= Problem description =
Please write out, exactly as they appear, the line containing "At what coordinates should I click to accomplish: Navigate" and every line after it to the end of the records, and nothing more.

-.-.-

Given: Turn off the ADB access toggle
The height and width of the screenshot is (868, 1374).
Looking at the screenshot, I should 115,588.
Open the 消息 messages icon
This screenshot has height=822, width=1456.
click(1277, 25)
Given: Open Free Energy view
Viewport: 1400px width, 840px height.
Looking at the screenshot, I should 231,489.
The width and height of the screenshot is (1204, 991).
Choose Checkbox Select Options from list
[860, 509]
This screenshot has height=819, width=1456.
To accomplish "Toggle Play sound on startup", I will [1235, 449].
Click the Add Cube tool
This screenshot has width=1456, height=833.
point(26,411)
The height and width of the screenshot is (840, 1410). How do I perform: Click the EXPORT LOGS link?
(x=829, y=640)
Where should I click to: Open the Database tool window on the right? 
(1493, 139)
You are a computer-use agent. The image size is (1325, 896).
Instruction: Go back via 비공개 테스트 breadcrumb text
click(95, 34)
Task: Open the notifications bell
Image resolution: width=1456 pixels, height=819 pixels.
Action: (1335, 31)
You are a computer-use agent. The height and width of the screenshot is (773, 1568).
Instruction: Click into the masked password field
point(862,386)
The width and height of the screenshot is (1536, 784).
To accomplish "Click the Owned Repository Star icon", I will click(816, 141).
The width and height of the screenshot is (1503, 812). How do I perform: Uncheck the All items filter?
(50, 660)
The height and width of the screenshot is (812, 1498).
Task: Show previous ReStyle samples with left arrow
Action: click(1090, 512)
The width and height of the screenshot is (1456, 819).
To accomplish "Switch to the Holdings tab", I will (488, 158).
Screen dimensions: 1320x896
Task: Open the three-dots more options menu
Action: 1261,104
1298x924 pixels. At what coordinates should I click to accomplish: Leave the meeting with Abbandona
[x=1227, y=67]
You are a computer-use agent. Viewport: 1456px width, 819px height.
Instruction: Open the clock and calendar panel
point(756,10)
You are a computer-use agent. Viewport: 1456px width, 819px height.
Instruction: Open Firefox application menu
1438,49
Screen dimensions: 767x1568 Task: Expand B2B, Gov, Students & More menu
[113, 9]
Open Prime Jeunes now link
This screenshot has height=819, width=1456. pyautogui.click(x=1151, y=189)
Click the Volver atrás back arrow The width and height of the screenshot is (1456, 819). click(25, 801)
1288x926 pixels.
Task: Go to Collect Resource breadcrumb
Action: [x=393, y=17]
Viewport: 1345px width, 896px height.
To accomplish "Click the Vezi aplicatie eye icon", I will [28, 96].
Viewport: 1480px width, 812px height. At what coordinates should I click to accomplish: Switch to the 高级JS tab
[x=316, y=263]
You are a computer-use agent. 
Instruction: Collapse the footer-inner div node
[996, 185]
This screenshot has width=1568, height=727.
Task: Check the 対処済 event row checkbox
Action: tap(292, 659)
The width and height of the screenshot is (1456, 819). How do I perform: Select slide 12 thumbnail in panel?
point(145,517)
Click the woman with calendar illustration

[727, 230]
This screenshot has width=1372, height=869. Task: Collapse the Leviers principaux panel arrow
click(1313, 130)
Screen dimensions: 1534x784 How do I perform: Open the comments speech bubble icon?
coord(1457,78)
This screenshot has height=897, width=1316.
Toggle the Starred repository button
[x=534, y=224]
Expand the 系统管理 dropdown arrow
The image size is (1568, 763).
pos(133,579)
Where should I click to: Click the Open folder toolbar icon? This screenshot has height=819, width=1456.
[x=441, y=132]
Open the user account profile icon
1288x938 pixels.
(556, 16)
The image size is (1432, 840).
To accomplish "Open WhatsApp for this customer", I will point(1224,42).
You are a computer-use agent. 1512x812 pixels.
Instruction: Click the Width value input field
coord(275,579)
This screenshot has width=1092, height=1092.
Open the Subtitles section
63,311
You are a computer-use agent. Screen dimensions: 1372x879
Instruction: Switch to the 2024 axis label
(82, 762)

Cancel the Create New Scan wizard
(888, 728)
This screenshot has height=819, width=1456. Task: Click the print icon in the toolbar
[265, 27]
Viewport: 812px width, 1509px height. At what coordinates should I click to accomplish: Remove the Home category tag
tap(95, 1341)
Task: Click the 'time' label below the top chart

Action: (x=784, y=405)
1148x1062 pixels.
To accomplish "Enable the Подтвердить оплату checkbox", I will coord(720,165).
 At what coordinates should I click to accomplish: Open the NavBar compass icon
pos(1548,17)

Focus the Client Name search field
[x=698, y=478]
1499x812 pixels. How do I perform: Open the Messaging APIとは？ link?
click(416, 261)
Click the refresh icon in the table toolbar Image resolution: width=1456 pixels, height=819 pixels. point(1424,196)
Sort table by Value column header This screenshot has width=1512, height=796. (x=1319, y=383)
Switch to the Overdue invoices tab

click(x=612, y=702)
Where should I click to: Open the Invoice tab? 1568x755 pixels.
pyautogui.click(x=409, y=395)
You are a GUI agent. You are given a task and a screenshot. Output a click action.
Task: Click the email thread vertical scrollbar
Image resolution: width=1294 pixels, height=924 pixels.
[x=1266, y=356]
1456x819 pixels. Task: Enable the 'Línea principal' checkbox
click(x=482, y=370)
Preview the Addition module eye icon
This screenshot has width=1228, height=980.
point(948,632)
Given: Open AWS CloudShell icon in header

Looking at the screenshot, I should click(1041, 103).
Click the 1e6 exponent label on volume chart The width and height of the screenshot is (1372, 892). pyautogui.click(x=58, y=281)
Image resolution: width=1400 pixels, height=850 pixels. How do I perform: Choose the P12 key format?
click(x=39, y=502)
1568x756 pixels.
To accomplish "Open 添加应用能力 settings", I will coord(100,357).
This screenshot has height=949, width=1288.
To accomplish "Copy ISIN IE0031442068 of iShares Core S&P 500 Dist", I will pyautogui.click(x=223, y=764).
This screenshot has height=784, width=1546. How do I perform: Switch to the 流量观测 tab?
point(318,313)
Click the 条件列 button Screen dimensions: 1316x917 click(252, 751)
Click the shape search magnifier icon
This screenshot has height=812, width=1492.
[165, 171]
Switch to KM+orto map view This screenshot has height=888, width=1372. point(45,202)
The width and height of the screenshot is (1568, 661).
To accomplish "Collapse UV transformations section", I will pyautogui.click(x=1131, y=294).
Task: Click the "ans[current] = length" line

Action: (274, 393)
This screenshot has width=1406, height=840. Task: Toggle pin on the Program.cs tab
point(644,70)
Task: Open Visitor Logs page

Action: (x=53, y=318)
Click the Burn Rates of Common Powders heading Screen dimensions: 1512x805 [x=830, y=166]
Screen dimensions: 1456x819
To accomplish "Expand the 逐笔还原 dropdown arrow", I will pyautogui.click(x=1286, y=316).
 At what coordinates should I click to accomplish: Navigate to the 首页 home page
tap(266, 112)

-.-.-

= Task response =
 At what coordinates should I click to accomplish: Navigate to the 首页 home page
tap(266, 112)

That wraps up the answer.